Le parti au pouvoir, Fidesz, dirigé par le Premier ministre Viktor Orban, a une nouvelle fois raflé la mise et remporté à lui seul près de la moitié des suffrages, lui permettant de maintenir pour quatre ans supplémentaires une politique souverainiste, xénophobe, misogyne et nationaliste. Il renforce même sa mainmise sur les institutions en obtenant une majorité lui permettant de modifier à sa guise la constitution, une opportunité qu’il a déjà utilisée pour se maintenir en dépit des garde-fous prévus pour une limitation des mandats. Viktor Orban n’a même pas eu besoin de bourrer les urnes pour gagner. La désinformation et la démagogie ont suffi. Selon sa propagande, l’Europe aurait organisé « le grand remplacement » des Hongrois par le flot ininterrompu des migrants, que son pays n’accueille pourtant pas. À l’entendre, les pays où ils séviraient, comme la France, seraient devenus des zones de non-droit, mises à feu et à sang par des hordes de barbares, et où les gens ne peuvent pas sortir sans se faire agresser en permanence. Je n’invente rien, c’est du hongrois dans le texte. Du papy Voise puissance 10.

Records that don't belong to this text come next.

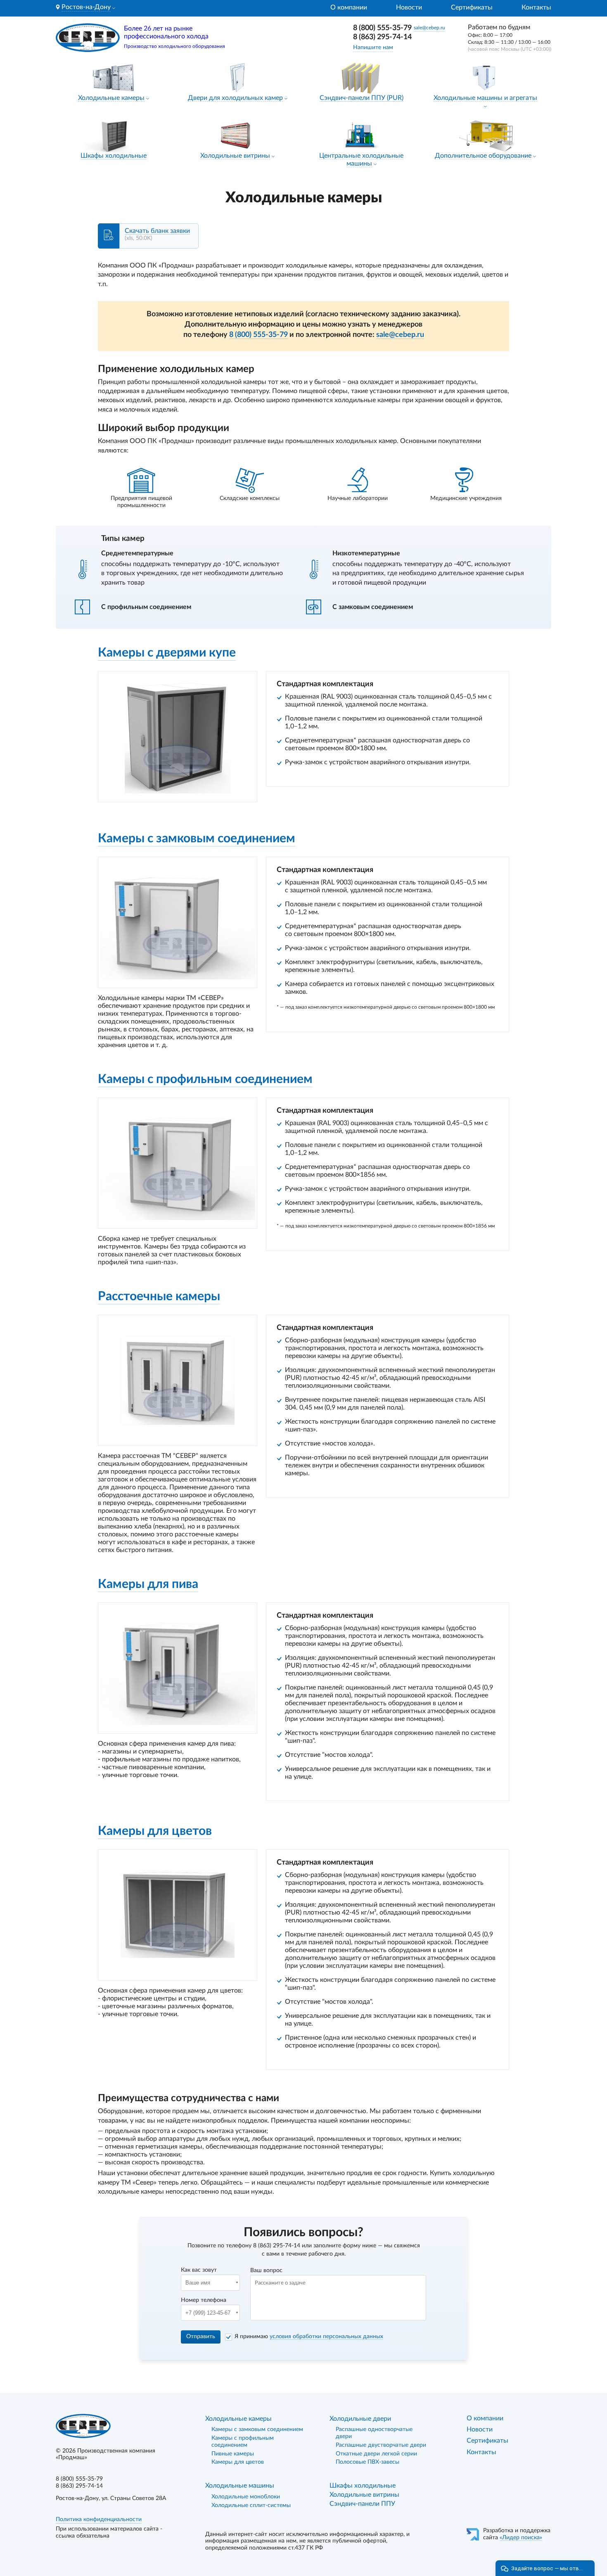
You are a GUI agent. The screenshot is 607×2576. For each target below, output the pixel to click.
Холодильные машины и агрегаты (485, 98)
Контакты (536, 7)
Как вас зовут (199, 2270)
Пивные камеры (232, 2454)
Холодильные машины (239, 2485)
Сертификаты (472, 7)
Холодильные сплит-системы (251, 2505)
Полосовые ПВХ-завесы (367, 2462)
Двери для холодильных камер (235, 98)
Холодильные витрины (235, 155)
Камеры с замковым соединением (257, 2429)
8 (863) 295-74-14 (382, 37)
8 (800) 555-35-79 (382, 28)
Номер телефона (203, 2300)
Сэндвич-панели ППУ (362, 2503)
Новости (409, 7)
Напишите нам (373, 47)
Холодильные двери (360, 2418)
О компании (348, 7)
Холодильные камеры (111, 98)
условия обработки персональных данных (326, 2336)
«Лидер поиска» (521, 2537)
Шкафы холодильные (114, 155)
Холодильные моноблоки (245, 2497)
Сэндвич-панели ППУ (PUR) (361, 98)
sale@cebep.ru (429, 27)
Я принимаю (309, 2336)
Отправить (200, 2336)
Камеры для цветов (237, 2462)
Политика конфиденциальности (99, 2519)
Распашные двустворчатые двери (381, 2445)
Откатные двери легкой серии (376, 2454)
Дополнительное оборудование (483, 155)
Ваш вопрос (266, 2270)
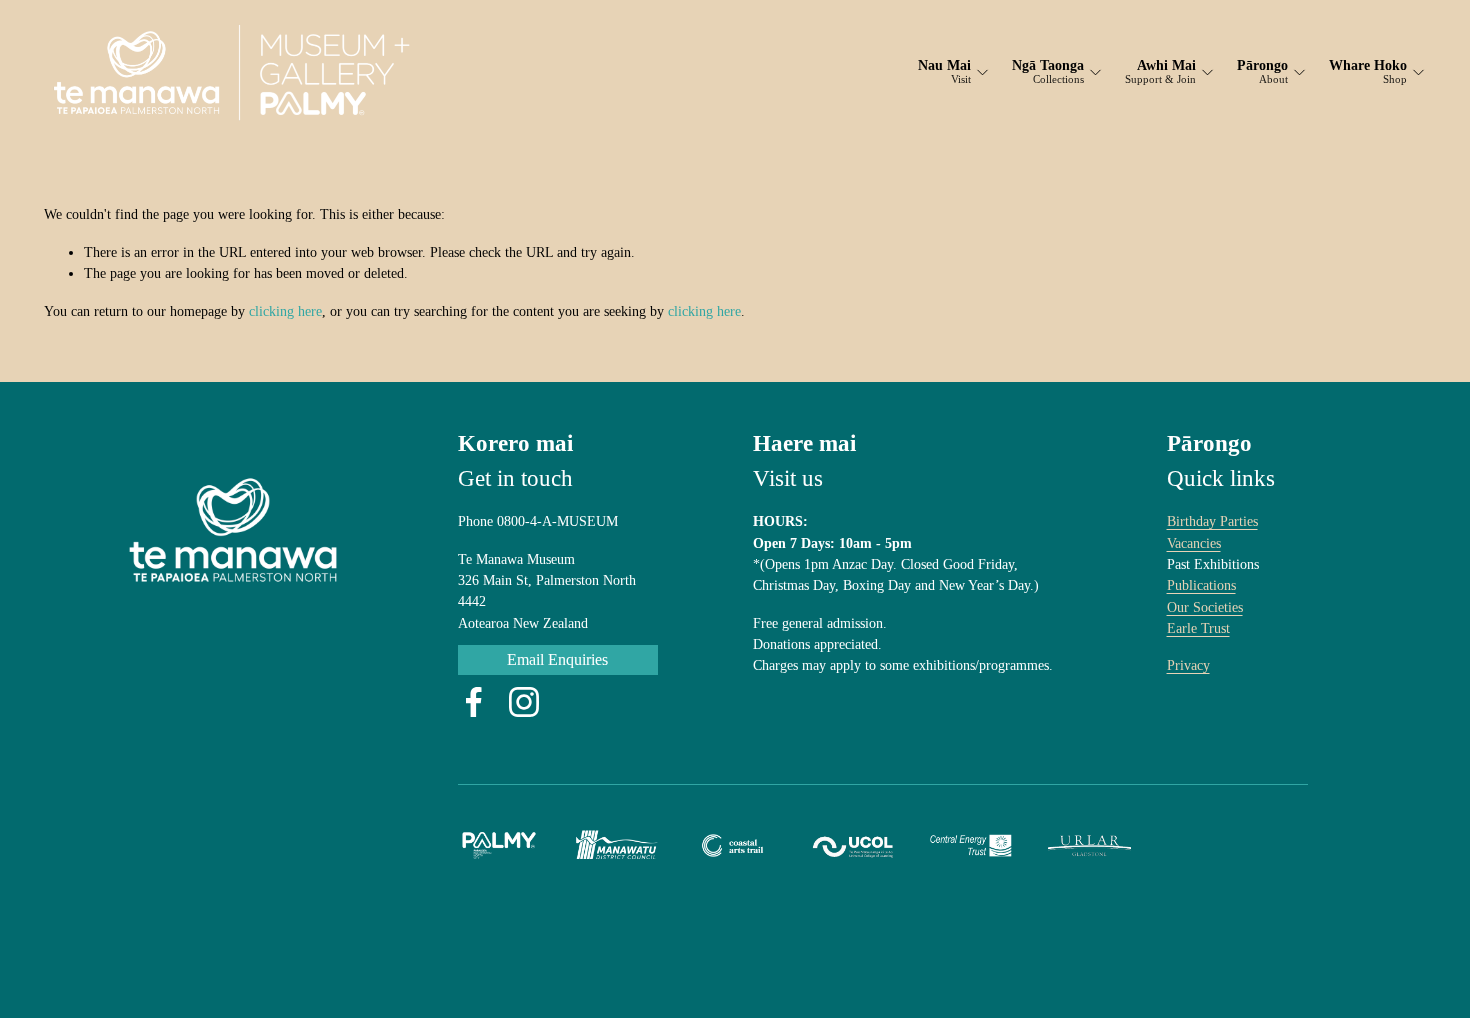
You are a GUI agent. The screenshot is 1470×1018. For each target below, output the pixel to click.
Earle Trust (1198, 628)
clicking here (285, 311)
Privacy (1188, 665)
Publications (1201, 585)
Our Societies (1205, 607)
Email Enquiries (557, 659)
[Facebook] (474, 702)
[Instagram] (524, 702)
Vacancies (1194, 543)
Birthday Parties (1212, 521)
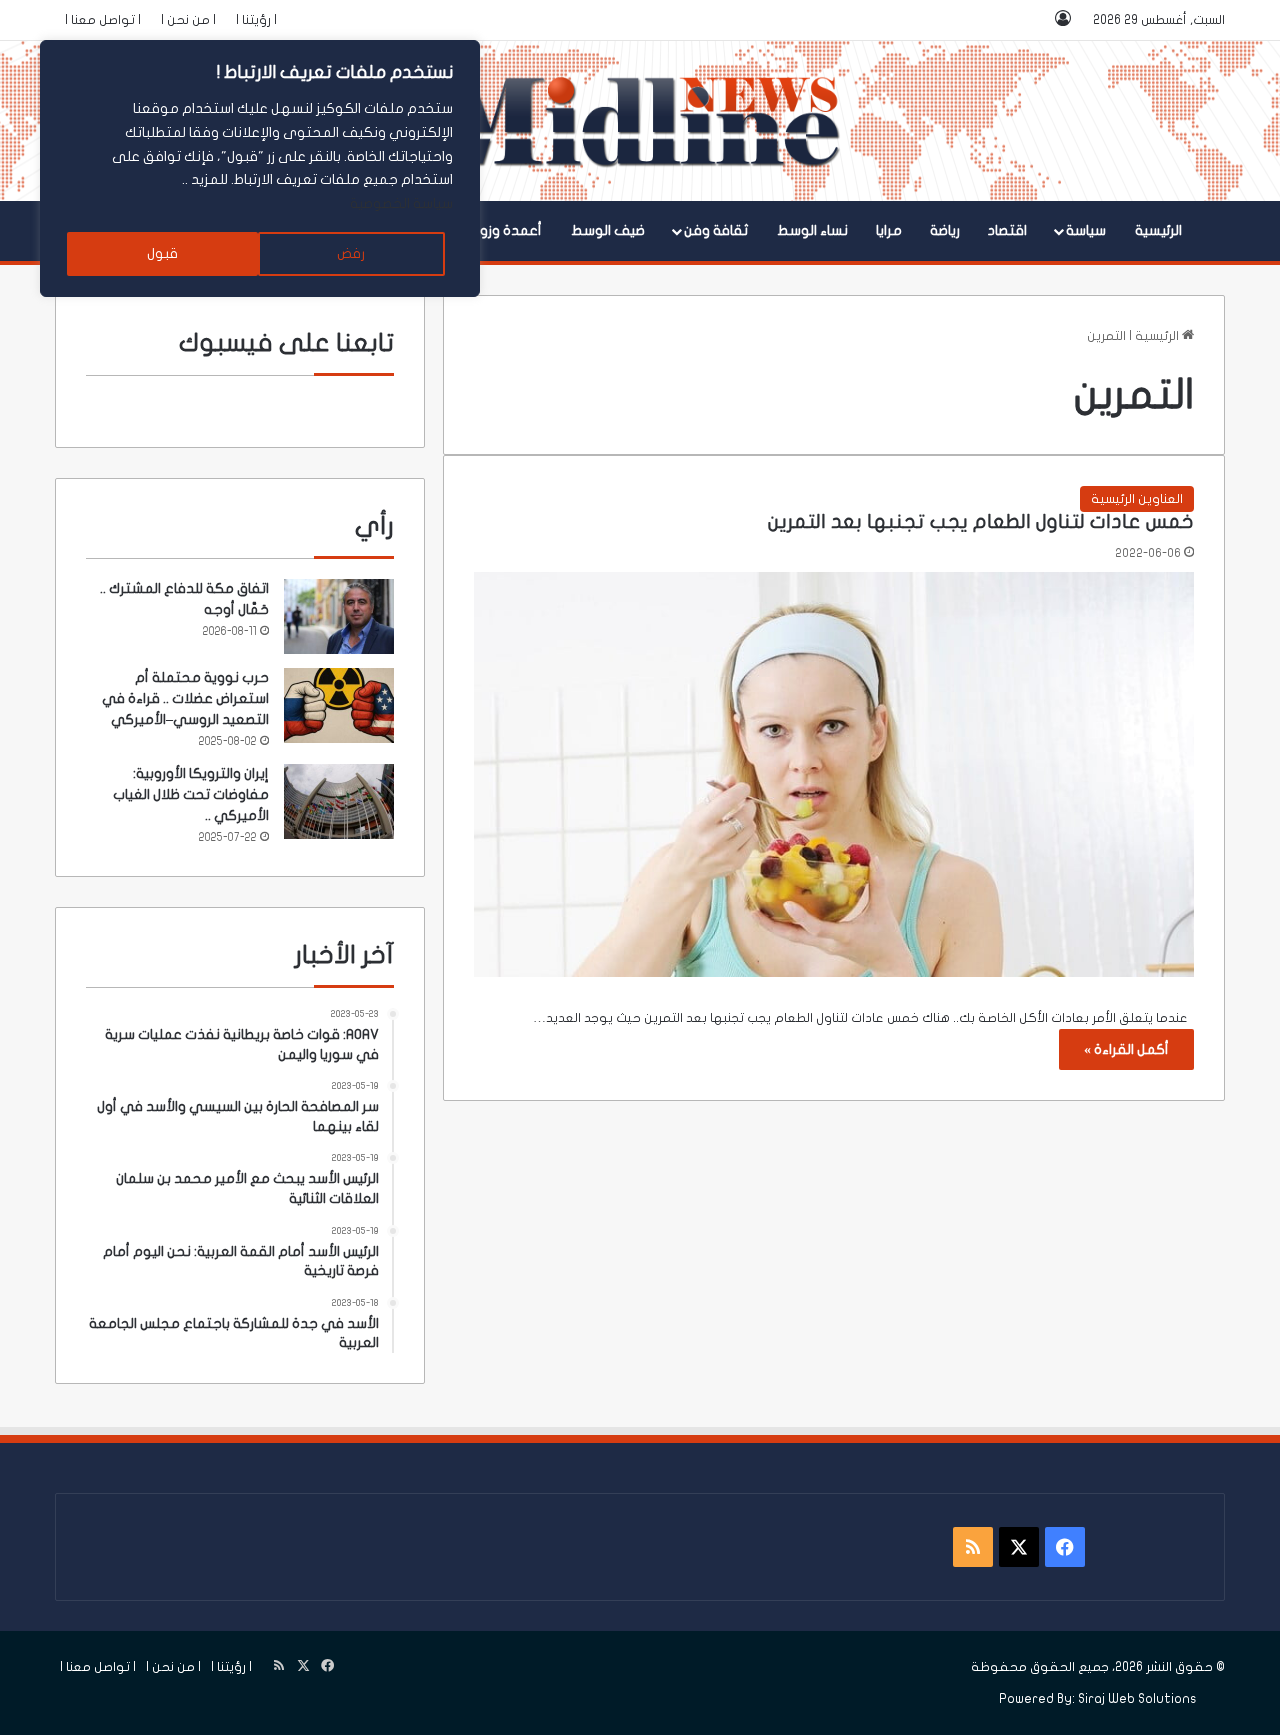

Et c’est avec cette sorte de boulet qu’il faudrait faire avancer la démocratie dans l’Union européenne ? Pour le dirigeant hongrois, l’Europe n’est rien d’autre qu’une vache à lait, à la manière d’une Margaret Thatcher. Il la dénigre sans arrêt, mais se garde bien de proposer de la quitter, contrairement à la Grande-Bretagne, car les subventions et la politique commune ont permis le redressement de son pays et une certaine embellie économique depuis 2004, année de l’adhésion. Les considérations géopolitiques et l’ancrage d’un ancien membre du pacte de Varsovie au profit de l’OTAN ont joué un rôle prépondérant dans cet élargissement. Nous en voyons les effets aujourd’hui. Au moment du Brexit, qui, à côté de conséquences économiques dommageables pour les deux parties, présente l’avantage d’une clarification après des décennies de blocage anglais des institutions européennes, il faut s’accommoder d’un partenaire dont les positions ne diffèrent guère de celles du Front national et dont le seul concurrent est un autre parti d’extrême droite déguisé en centriste, le Jobbik. Comment ne pas sauter sur sa chaise ?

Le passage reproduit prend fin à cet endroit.